Review: “1917” is a sensory experience that can lack depth


Courtesy of Universal Pictures

Ver Lumod

Sam Mendes’s latest war movie “1917” is an unparalleled technical achievement, showcasing the harrowing experience of being in the middle of a war.

Set during the onset of the First World War, the story is quite simple. British soldiers Schofield, played by George MacKay, and Blake, played by Dean-Charles Chapman, are dispatched for an apparent suicide mission. They are tasked with venturing through enemy lines to personally deliver a message to a British battalion. Their superior, played by Colin Firth, wants the regiment in question, led by Benedict Cumberbatch’s character, to call off their planned assault or risk walking into a catastrophic trap, which has been borne out of misdirection from the German forces.

The camera, and by extension the viewer, becomes an unflinching companion to their distressingly dangerous trek that spans two days. And it’s all done in a single, unbroken shot — or what appears to be one. Of course, the art of the single take has been perfected in cinema before, from Alfred Hitchcock’s “Rope” and the groundbreaking “Russian Ark” to “Birdman” and Mendes’s own Day of the Dead sequence in the James Bond film “Spectre.” But the fluid cinematography of Roger Deakins, which includes surreptitiously stitching shots together even with changing points of view, is nothing short of astonishing.

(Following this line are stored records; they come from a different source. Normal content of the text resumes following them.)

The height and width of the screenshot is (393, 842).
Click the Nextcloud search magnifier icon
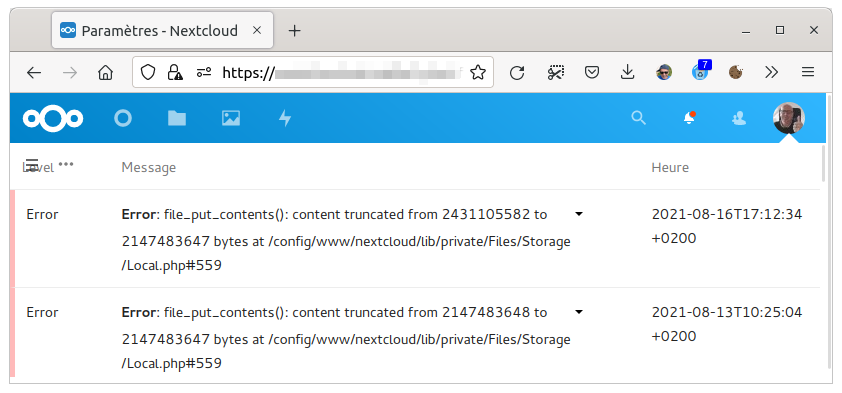tap(638, 118)
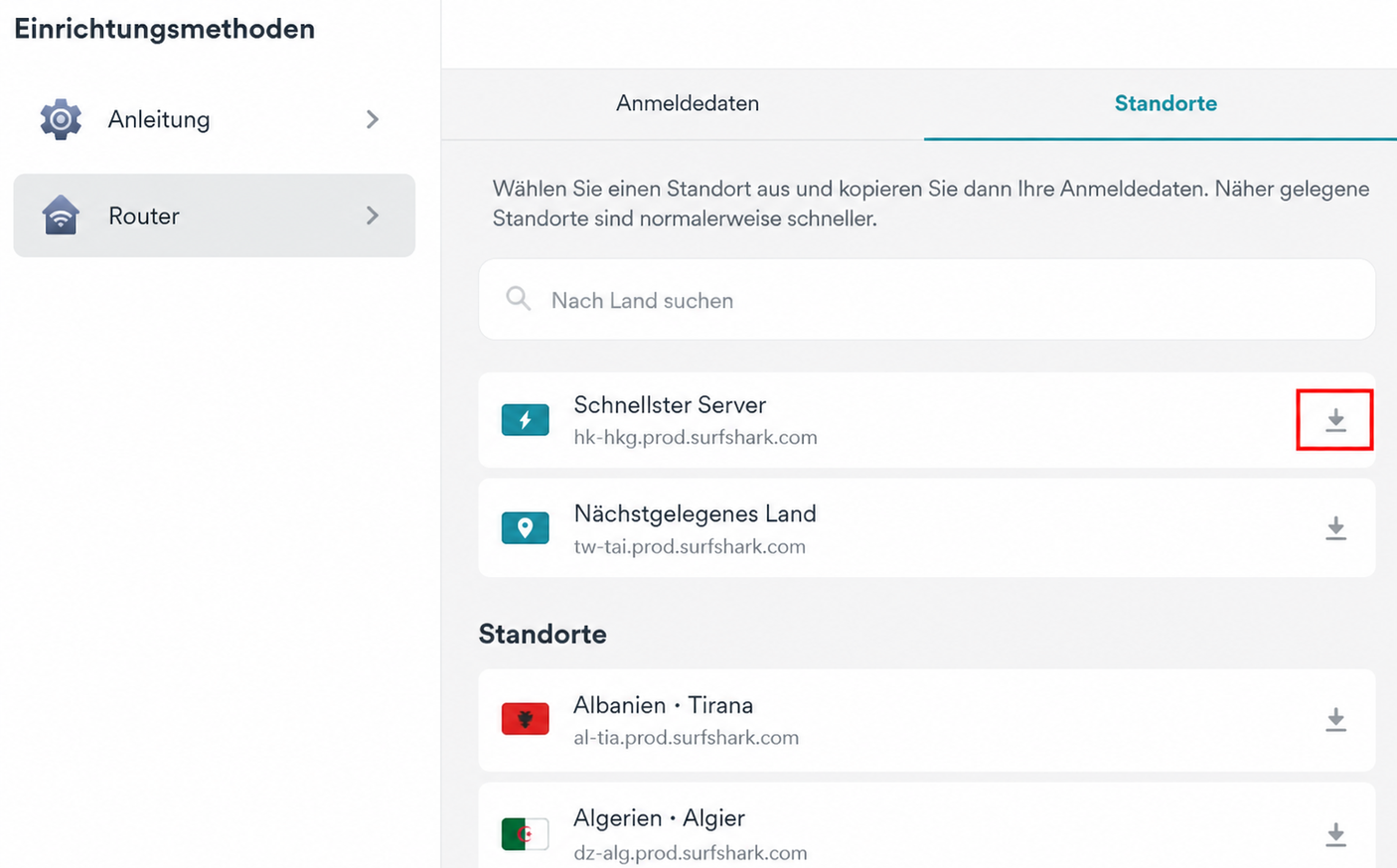Viewport: 1397px width, 868px height.
Task: Click the gear icon beside Anleitung
Action: tap(61, 119)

Moreover, what one cynical viewer may perceive as a gimmick totally works as a vehicle for artistic expression. The human person typically does not deal in different frames, and Mendes puts the audience in the middle of unwavering chaos across the French battlefields. The director deals with the acrid stench of dead bodies and the unsinking feeling of dread from making damn sure that the planes flying above the main characters are not out for their blood. “1917” feels like a real-time simulation of a video game, with its mastery of the one take and the resulting epic scale.

Music also plays an important role in realizing the vision of “1917”. The urgent score from Thomas Newman effectively serves as a companion in sonically building up tension that Schofield and Blake’s odyssey affords them. There’s also time for silence, which is just as important in letting the audience take a breather and bask in the significance of it all.

Written by Mendes and Krysty Wilson-Cairns, the movie does not dwell a lot on layered historical grandstanding. Rather, it takes its cue from seminal First World War epics such as “Paths of Glory” and “They Shall Not Grow Old”. Mendes dedicates the film to his grandfather, who served in World War I, which is certainly touching. While the story of “1917” is tellingly derivative of several war movies, down to the plotline of searching for a lost brother from “Saving Private Ryan”, it serves as a secondary way to propel the movie forward.

The film’s leads, MacKay and Chapman, effectively portray the pitiable emotions of a generation caught in the arguably bloodiest conflict the human race has ever committed on itself. MacKay in particular perfectly evokes the youth’s premature world-weariness coupled with an unblinking desire for hope, in what is one of the best acting performances of the year. Schofield’s undeniable dedication to his mission is what makes “1917” a force to be reckoned with.

However, the film suffers from its lack of nuance, which is an unintended consequence of its one-take usage. Other characters, such as the British military top brass played by Firth and Cumberbatch, register as nothing more than occurrences. They are merely vessels that serve to dump exposition and play second fiddle to the dynamic duo that is MacKay and Chapman. While the one-take setup of “1917” is still entertaining, it can also be distracting in the long run. While the movie’s depiction of the horrors of war is innovatively impressive, it is the cinematic equivalent of a pipe dream.

The film’s popular appeal is part and parcel of what made it earn its Golden Globes, an unexpected winning streak that may eventually repeat at the upcoming Oscars. It doesn’t attempt to patronize so much as to contextualize the real life machinations of the First World War. Besides, it speaks to emotion and thrill, and that is not necessarily a bad thing. “1917” may be a sanitized depiction of the undaunted trek through hell, but Mendes’s technical passion makes it an absolute must-watch.